As she got better, my sister constantly reminded me of how much she loved me and the girls. I would stretch out beside her in our bed, resting my head against her shoulder and stroking her belly skin, which had begun to swell over the growing twins. She started showing her pregnancy only seven days after she had laid with the evil one, the demon of desire - as I called Rati; hate filling me. But how could I show this hate when here before me was my beautiful sister and marveling at the miracle that was within her. She rarely spoke of the goddess queen and neither did I lest my hatred rupture the beatitude of those days.
She would speak with the twins as if they could understand every word. At these times, she would not let me into the intimate circle with her and the girls. Instead she would send me out to caretake our garden or to bring in fresh water. If I were away more than an hour, I would become restless, believing I could hear her call for me and would rush back to see what she needed. But she had not called for me - most times she was sleeping or sitting up in bed, quietly sewing small garments. She would scold me then for letting my fears overtake me. ‘See how I am?’ she would say to me, ‘I am not afraid. I am blessed with babies,’ and she would take my hand and guide it to the side of her womb where one or the other of the twins would kick and I would cry.

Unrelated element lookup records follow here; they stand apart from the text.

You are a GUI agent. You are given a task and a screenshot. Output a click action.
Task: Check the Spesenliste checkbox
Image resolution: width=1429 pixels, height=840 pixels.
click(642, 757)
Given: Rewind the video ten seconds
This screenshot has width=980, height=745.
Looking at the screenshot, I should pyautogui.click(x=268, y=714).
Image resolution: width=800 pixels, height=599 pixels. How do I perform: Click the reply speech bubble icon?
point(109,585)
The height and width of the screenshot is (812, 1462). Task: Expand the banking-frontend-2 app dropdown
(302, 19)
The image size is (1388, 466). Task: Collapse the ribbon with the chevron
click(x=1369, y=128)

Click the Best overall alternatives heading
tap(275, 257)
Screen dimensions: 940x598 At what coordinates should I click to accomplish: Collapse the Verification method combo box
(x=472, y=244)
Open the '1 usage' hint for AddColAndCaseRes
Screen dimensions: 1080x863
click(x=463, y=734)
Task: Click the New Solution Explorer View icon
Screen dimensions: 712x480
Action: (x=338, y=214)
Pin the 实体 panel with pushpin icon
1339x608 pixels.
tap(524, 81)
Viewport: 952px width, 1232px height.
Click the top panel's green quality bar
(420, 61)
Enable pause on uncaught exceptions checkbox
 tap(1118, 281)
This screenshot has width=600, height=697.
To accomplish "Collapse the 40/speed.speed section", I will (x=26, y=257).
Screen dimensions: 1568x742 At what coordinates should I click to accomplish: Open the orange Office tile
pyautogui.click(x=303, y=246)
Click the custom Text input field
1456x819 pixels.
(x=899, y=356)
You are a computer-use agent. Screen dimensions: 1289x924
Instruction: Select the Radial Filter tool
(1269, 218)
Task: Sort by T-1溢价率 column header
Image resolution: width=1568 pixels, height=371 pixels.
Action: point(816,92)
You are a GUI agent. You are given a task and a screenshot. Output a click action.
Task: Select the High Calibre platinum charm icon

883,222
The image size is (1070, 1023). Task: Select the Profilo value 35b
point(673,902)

Since the time of the event, we both changed - I cared little for my appearance - surely looking as wild as the forest life around us and she was the opposite - all her movements slowed by her growing body. Mahi-A’s belly and breasts had swollen so much that she tied a blanket around herself and, still, she was less bumbling than I felt - an animal too big, too ungainly to be inside a house. She never seemed concerned about the coming winter when in all likelihood, the girls would be born and we would need to feed four instead of just two. In a state of rapture she had entered long ago, her bliss clung to her like lichen on stone and sometimes it had the power to calm me as well. But I could not carry this peace with me outside though we could not afford for me to be this way – to not want to wander from her side – for the sun was now dropping lower in the sky and I had to harvest to keep us from starving in the months ahead. The nights were hinting at the cold to come - The Mother’s sign to gather in. Stags rutted, I could hear their deep songs in the early morning. Song birds had flown to warmer places. Goats made their way out of the higher mountain passes, no doubt having already felt the first snow on their backs.